TEXT BLOCK:
%%

Sunday, October 11, 2009

Thanks for the Memories

How good is your memory? I seem to be blessed with a particularly faulty memory, including a shockingly poor ability to remember if I've seen a face before.

Do you remember the famous Hillary Clinton whopper where she talked about her mortal peril in Bosina? She said, “I remember landing under sniper fire. There was supposed to be some kind of a greeting ceremony at the airport, but instead we just ran with our heads down to get into the vehicles to get to our base.”

Her account is at odds with the facts (we have video), but the question remains, was she lying? We'll never know, but there is a remarkable amount of scientific research demonstrating the malleability of our memories. It is entirely consistent with scientific research to suppose that Hillary actually believed the Bosnia account as she told it.

Elizabeth Loftus used Clinton as an example in a lecture where she recounted lots of other juicy info about memory. Here are some tidbits:
  • There is no evidence for "repressed memories" as popularly understood.
  • Researchers have been able to "encourage" people to remember childhood incidents like getting lost in the mall or getting sick after eating an egg salad sandwich--that never happened.
  • People can convincingly recount their memories of seeing Bugs Bunny at Disneyland, after reading a key piece of bogus advertising as a seed for the impossible memory. (They don't have Bugs at Disneyland, as you probably know.)
  • That false memory of the egg salad sandwich made those who were susceptible to the memory less likely to eat egg salad sandwiches up to four months later.
  • False positive memories about asparagus made people more likely to claim they would order asparagus at a fancy restaurant.
Isn't it crazy how changeable our memories are? I recounted the following information to a colleague. A few days later she included the material in a training exercise and got all the numbers wrong. Apparently, our memories about memory research is also susceptible to corruption. (Hence this post.) Ginger Campbell is summarizing the research presented in the book "On Being Certain" by Robert Burton. Here is an excerpt that will probably surprise you. Emphasis mine.

%%

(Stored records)

%%

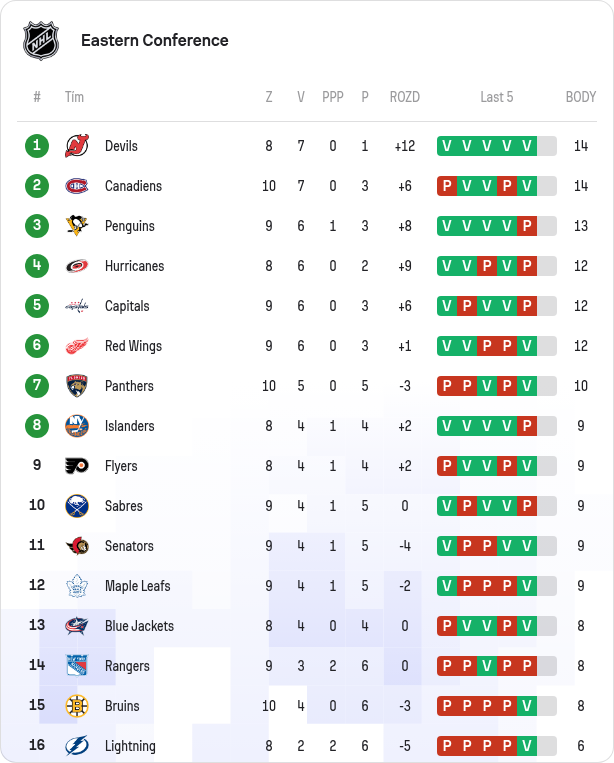Open the Blue Jackets team link
Image resolution: width=614 pixels, height=763 pixels.
point(139,626)

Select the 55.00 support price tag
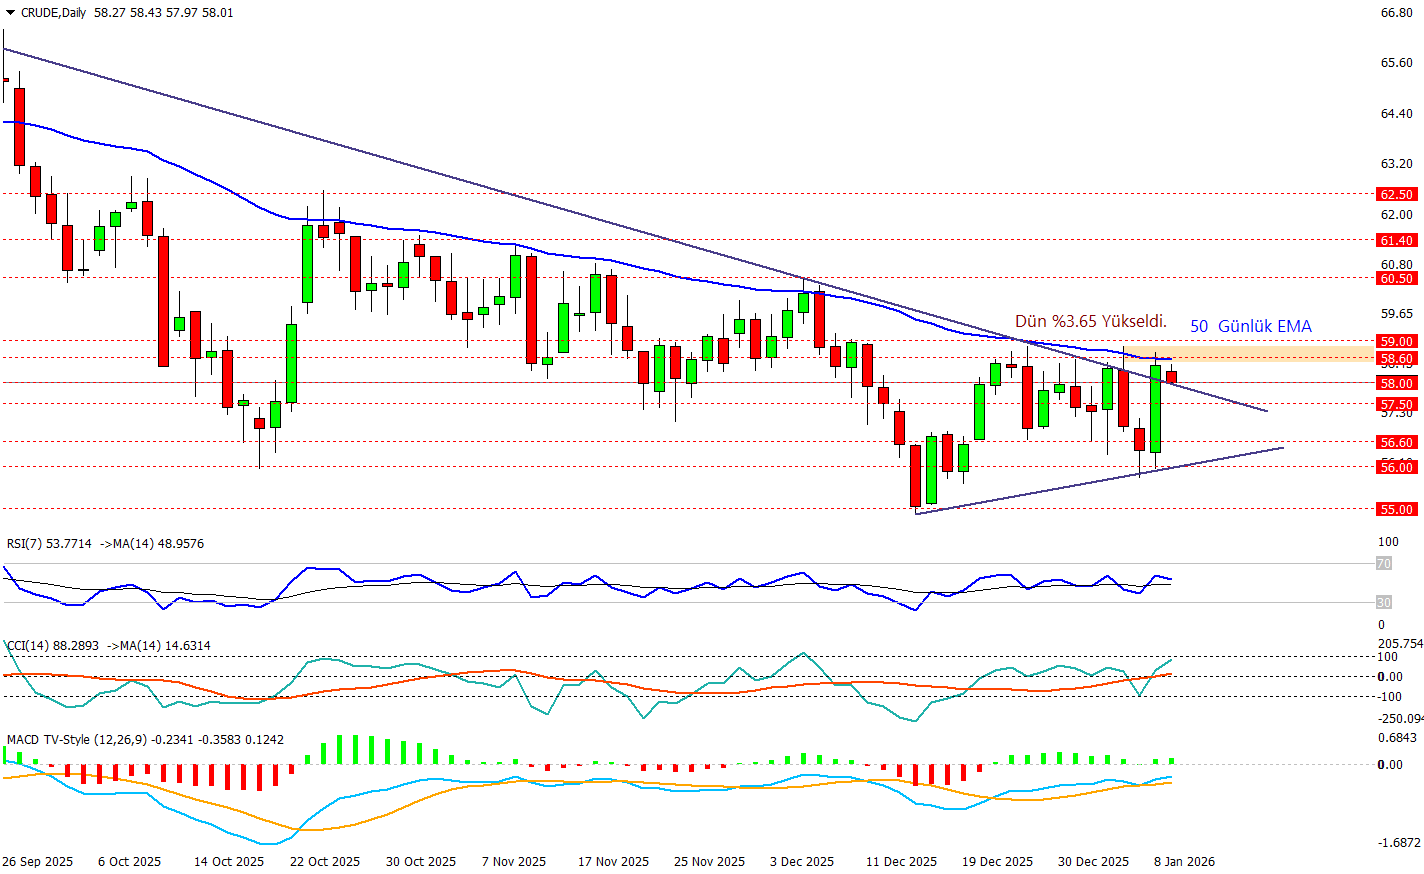[x=1396, y=510]
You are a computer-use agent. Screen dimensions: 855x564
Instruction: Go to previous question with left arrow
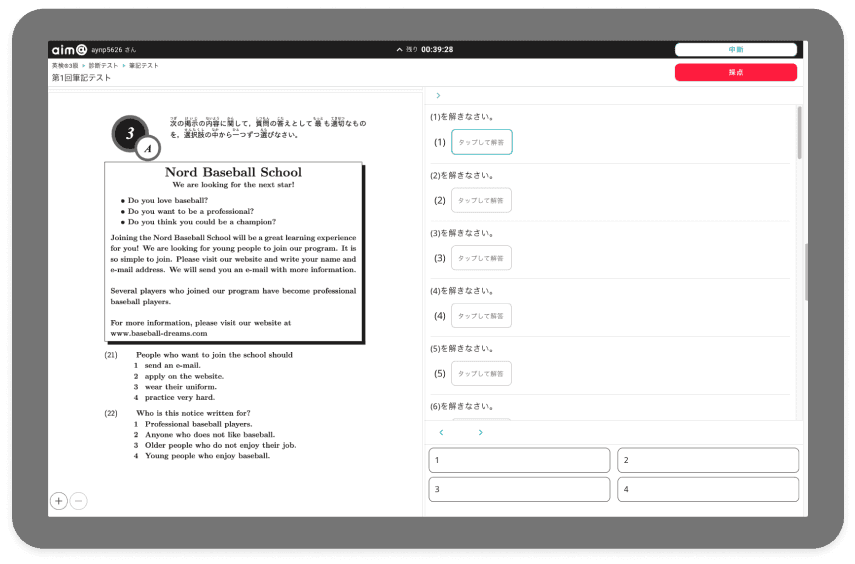point(441,433)
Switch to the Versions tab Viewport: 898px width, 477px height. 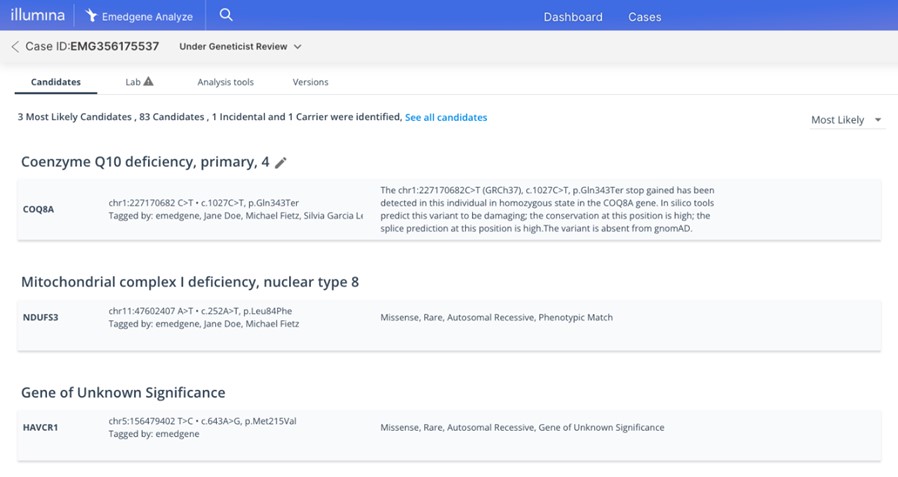click(310, 82)
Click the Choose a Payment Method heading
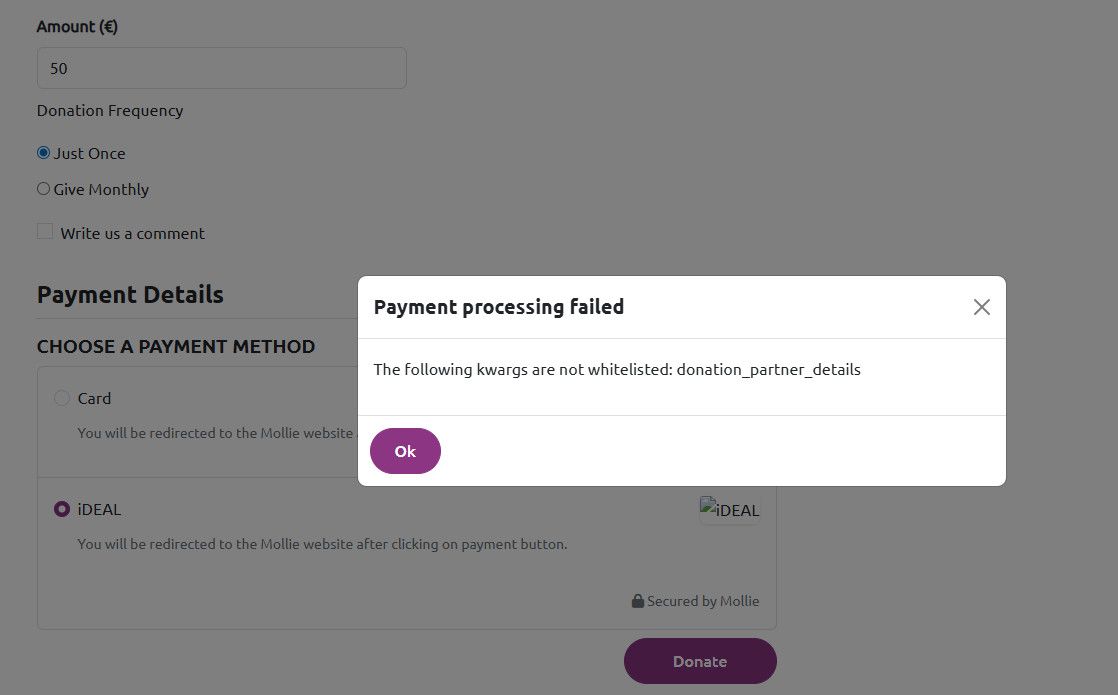 (x=175, y=347)

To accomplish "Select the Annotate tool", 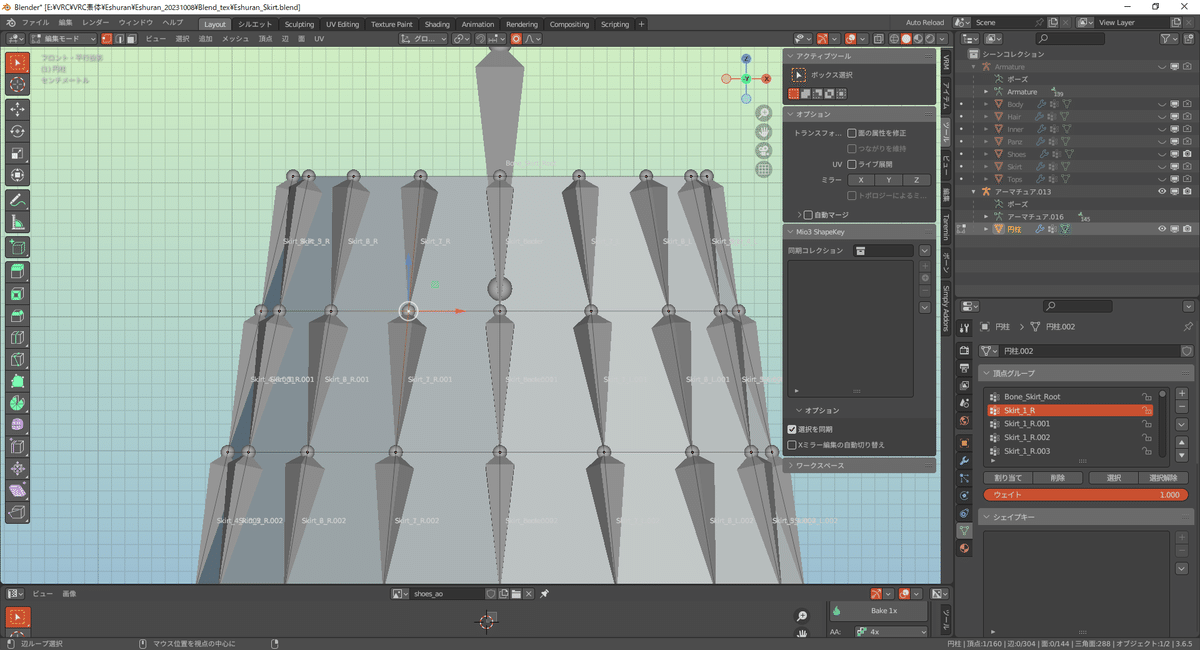I will [x=18, y=200].
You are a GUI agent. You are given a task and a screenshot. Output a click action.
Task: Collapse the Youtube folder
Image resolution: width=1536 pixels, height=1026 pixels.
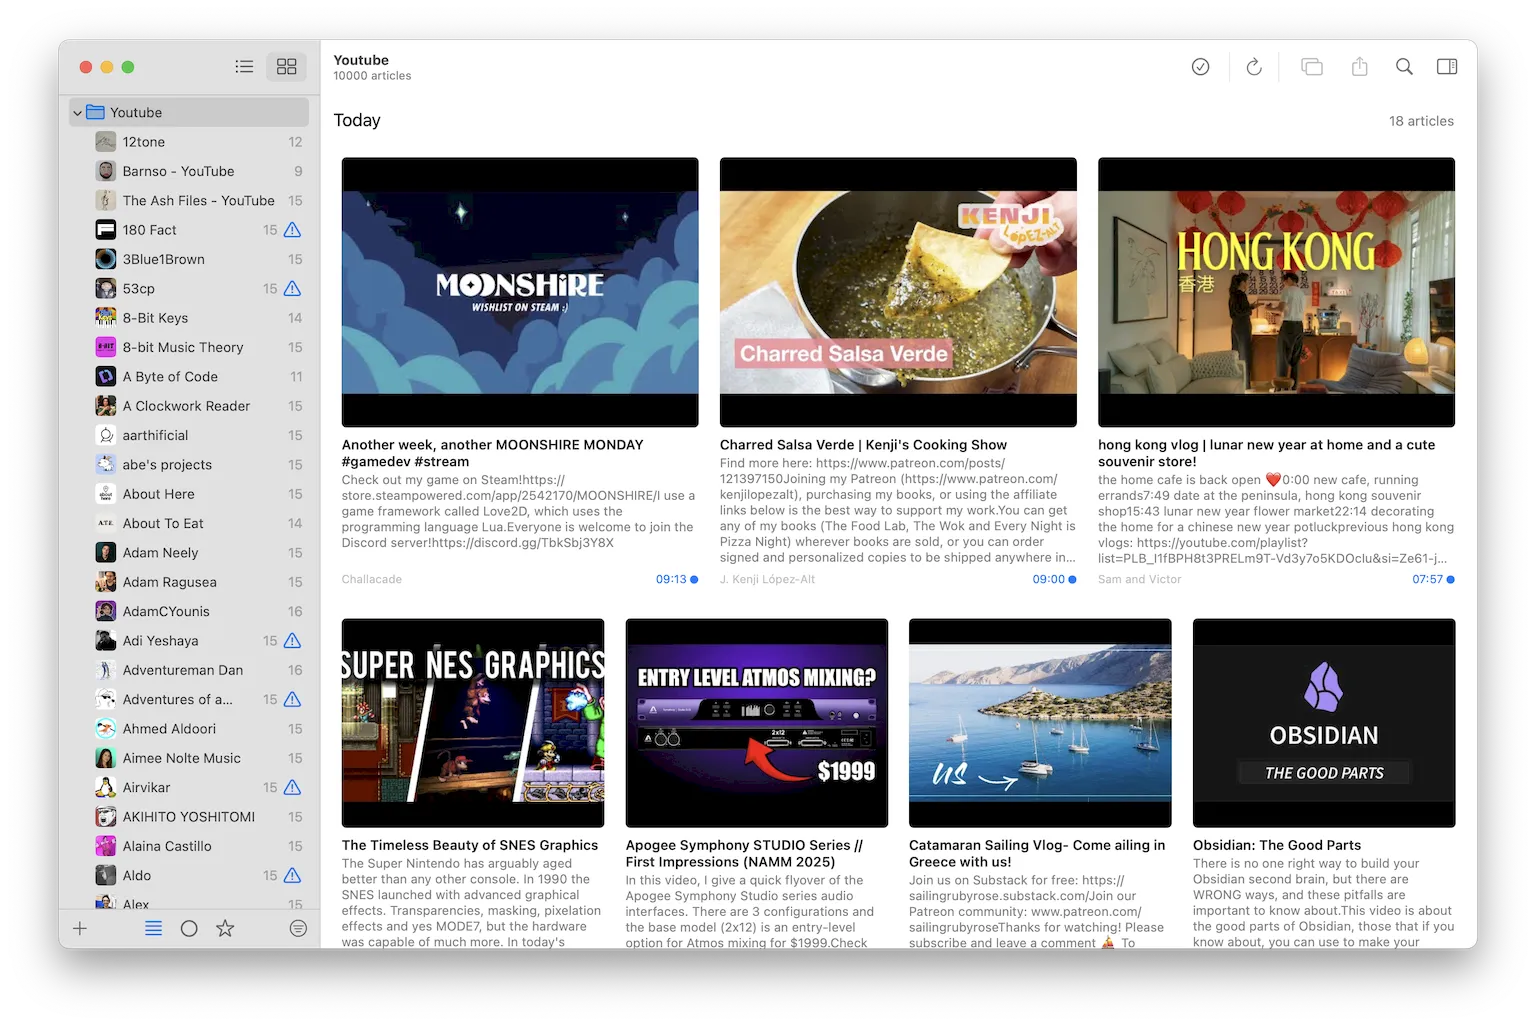pos(76,112)
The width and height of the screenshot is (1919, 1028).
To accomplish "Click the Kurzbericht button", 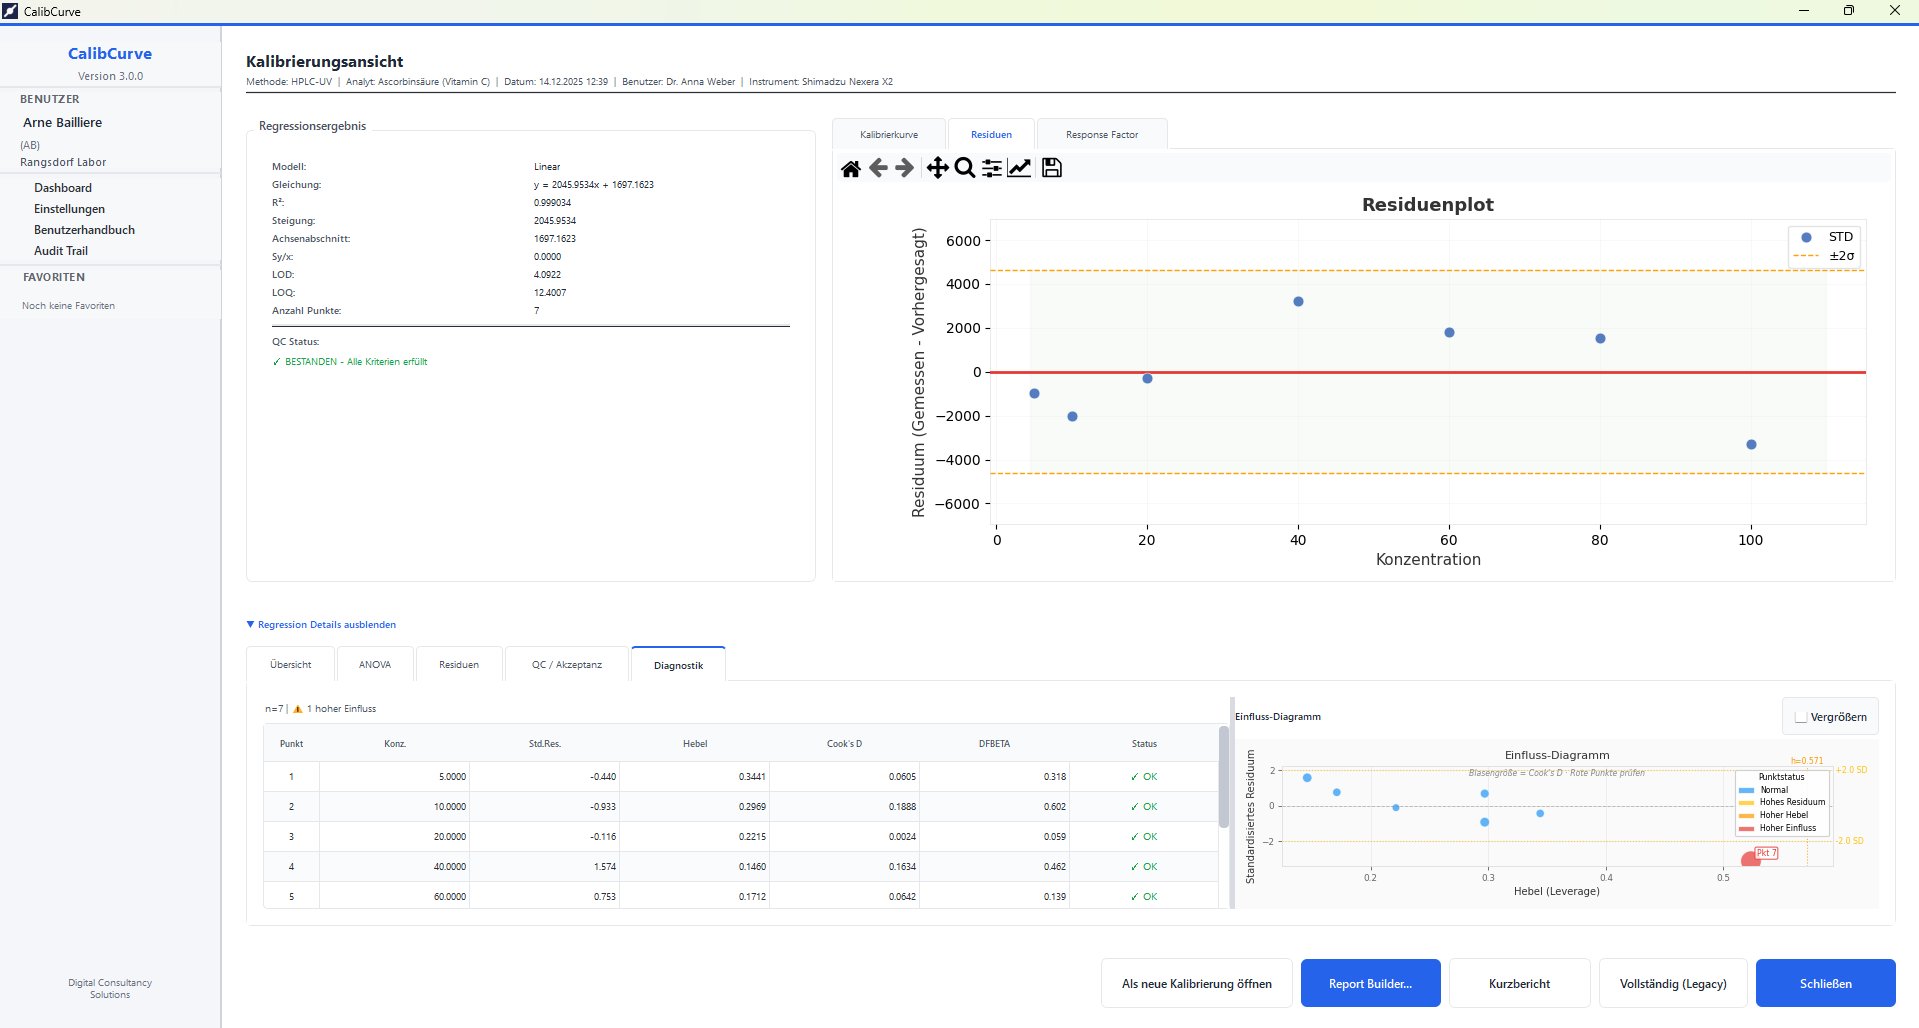I will 1519,984.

%%

EXERCISE DIRECTIONS: Resume the blog post about the malleability of memory, picking up right after its last sentence.

ANSWER BOX:
So within a day of the Challenger explosion he interviewed 106 students and he had them write down exactly how they heard about it, where they were, what they were doing, and how they felt. Two and a half years later, he interviewed them again and he found that for 25% of them their second account was significantly different from their original journal entries. In fact, more than half the people had some degree of error and less than 10% gave all the details exactly the same as they had originally.

Even so, before they saw their original journals, most of them were certain that their memories were absolutely correct. In fact many of them, when confronted with what they had originally wrote down, still had a high degree of confidence in their false recollections- even when faced with journals in their own handwriting, because they just felt that their current memories were correct. In fact, there was one student who said, "That's my handwriting but that's not what happened."
The moral of this story? Give people the benefit of the doubt and trust their sincerity until you have solid reason to believe otherwise. Thanks for the lesson, Secretary Clinton.

1 comment:

Jason The said...

The abilities of the human brain to create a reality we fully believe to be true, but isn't in any epistemic sense has always amazed me.

As an addition to your story, I remember reading in Isaac Asimov's "The Brain" book series that in certain cases of multiple personality disorder, some "personalities" had chemical dependencies or medical needs (such as eye glasses or even kidney treatments) that fooled even doctors, while other "personalities" in the same person required no such assistance.

It's frightening in a way. But also very intriguing.